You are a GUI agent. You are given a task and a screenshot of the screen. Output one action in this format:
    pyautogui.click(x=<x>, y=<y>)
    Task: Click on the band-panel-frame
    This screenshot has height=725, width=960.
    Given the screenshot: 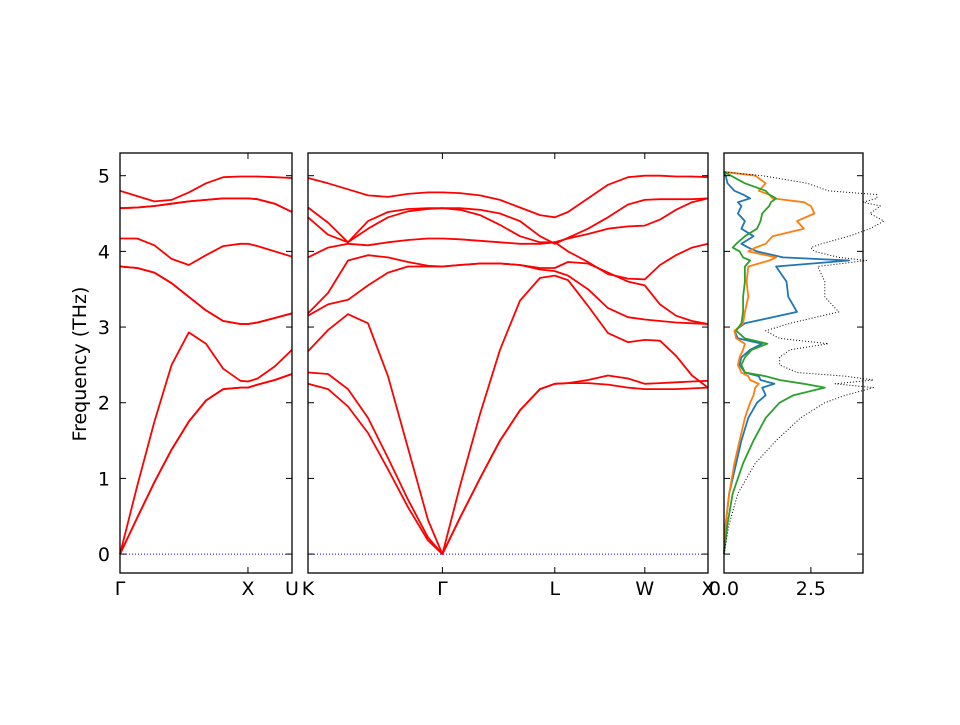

● **PROBLEM DETAILS**:
Pull out the lines above word for word, but leave the pictures out of your answer.

● **ANSWER SPACE**:
You are a GUI agent. You are given a task and a screenshot of the screen. Output one action in this format:
    pyautogui.click(x=<x>, y=<y>)
    Task: Click on the band-panel-frame
    This screenshot has height=725, width=960.
    Given the screenshot: 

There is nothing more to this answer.